Born In The East, Died In The West, Ravi Shankar Wowed The World
Namita Devidayal TNN
To say it is a sad day for India would diminish a man whose music comes alive every time a child sings ‘Saare jahaan se achha’ or a film-buff watches Satyajit Ray’s Pather Panchali or a connoisseur tunes into one of his many recordings—both solo or with other musical greats. As another maestro Zakir Hussain said about ‘Ravi uncle’, “Beings like him don’t die. They just go back to heaven to take their rightful place amongst Gods.”
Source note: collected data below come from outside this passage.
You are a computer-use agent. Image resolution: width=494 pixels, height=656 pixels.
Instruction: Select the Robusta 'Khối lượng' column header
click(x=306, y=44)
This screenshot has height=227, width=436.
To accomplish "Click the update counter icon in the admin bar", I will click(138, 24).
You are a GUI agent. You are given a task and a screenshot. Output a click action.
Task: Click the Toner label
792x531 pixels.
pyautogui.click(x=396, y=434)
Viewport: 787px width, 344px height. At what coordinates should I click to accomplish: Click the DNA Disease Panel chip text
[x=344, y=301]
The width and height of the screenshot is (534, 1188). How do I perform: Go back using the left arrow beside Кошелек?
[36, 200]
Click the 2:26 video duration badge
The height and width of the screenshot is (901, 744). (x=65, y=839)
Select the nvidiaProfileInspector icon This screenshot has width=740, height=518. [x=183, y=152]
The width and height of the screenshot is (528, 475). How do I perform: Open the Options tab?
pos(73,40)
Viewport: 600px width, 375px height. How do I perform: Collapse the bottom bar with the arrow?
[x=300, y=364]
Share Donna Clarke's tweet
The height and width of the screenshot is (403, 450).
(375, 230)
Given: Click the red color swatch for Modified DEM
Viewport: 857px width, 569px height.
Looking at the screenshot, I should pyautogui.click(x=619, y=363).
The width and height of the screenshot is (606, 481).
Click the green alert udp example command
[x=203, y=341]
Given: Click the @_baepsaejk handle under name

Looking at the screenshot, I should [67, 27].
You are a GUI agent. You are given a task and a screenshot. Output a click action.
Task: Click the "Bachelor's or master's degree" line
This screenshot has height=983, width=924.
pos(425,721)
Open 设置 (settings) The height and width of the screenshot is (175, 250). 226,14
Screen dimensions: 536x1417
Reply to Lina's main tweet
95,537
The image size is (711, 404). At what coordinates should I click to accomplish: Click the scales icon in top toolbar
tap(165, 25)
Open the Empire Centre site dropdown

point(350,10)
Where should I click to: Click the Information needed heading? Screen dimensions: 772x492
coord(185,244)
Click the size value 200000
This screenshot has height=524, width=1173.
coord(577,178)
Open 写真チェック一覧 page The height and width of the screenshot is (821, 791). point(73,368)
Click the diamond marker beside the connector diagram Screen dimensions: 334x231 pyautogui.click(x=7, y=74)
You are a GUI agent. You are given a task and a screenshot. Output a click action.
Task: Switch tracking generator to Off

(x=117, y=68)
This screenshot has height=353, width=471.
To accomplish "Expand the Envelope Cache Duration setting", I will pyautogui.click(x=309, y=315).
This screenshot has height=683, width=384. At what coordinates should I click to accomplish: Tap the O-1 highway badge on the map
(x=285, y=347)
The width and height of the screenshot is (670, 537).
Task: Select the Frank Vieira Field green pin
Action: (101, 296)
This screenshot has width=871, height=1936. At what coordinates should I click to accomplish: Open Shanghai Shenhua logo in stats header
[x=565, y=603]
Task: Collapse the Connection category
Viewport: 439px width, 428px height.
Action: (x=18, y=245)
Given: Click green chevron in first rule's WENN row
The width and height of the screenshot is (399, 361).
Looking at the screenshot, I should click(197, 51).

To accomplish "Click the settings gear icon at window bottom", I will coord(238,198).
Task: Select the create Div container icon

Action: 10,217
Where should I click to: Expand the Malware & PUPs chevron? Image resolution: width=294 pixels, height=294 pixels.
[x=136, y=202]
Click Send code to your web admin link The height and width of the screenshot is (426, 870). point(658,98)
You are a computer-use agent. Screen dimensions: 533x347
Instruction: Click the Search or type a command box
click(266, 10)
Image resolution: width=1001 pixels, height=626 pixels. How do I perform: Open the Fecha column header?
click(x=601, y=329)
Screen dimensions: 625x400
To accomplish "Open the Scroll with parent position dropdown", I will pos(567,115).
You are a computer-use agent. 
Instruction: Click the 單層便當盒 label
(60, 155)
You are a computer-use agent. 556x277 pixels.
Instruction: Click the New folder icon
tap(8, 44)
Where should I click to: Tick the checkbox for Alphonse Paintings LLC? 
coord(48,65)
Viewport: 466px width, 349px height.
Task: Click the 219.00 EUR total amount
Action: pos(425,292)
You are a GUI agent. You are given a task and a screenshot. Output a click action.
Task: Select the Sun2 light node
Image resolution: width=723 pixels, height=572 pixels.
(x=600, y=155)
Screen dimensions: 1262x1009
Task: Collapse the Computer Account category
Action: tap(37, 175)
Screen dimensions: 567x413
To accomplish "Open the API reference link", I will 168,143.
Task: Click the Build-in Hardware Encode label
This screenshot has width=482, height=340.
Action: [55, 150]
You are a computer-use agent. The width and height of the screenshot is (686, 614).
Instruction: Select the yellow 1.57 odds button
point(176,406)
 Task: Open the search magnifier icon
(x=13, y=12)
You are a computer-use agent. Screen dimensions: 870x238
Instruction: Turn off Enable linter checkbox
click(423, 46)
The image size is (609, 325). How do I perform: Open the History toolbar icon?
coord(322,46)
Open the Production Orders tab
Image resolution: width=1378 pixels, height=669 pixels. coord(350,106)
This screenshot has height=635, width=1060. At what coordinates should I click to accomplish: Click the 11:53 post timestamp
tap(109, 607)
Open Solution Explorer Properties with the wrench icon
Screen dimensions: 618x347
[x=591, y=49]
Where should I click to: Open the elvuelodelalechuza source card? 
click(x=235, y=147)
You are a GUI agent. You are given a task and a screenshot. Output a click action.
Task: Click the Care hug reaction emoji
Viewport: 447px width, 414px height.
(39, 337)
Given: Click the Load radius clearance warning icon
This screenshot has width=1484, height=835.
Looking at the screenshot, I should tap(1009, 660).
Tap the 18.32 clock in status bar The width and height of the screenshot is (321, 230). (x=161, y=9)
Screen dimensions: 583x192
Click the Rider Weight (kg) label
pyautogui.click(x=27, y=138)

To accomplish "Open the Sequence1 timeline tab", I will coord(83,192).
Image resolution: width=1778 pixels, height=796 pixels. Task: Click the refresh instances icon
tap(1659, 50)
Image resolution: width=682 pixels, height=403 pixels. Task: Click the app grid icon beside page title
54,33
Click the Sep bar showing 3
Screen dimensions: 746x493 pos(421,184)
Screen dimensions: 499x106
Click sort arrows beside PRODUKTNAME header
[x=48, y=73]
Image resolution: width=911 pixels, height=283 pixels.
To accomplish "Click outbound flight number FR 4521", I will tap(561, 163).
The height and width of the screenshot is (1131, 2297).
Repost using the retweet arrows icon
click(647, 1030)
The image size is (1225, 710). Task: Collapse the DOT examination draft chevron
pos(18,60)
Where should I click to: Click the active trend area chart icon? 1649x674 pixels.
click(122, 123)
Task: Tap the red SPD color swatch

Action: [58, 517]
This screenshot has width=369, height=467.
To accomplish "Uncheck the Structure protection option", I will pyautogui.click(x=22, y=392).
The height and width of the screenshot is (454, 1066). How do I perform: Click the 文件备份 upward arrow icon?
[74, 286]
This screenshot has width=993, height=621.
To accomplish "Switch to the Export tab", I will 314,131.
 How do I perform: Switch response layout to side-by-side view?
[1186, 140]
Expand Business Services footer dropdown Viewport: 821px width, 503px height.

The sitar maestro passed away in the Scripps Memorial Hospital in San Diego, California, where he had been admitted for surgery last week. He was 92. He is survived by his wife Sukanya and daughters Anoushka Shankar, and Norah Jones-—from an earlier relationship. His son Shubhendra from his first wife Annapurna passed away in 1992.
A life as sparkling as a ragamala started in India’s most musical city, Varanasi, where he was born Rabindra Shankar Chowdhury in 1920 to Hemangini and Shyam Shankar Chowdhury, a learned scholar and barrister, originally from Bangladesh. He remained very close to his mother, but his father left the family and moved on to Kolkata and London, and got remarried to an Englishwoman, Miss Morrell. Ravi Shankar’s mother was left to raise her four sons with the help of a pension from the Maharaja of Jhalawar, in whose court his father had served as the diwan. His earliest memories are imbued with the sound of shahnai that used to be played in the temples and palaces that dotted the ghats of Varanasi.
At the age of ten, his life took a dramatic turn when his eldest brother Uday Shankar threw him into the salons and stages of glamorous Paris where he had already established himself as an accomplished dancer about whom James Joyce said, “He moves on the stage like a semidivine being. Believe me, there are still some beautiful things left in this world.” These years were perhaps deeply formative in shaping India’s most extraordinary global ambassador of music, who eventually attracted artistes such as George Harrison, Yehudi Menuhin, Zubin Mehta and Philip Glass, to collaborate with him.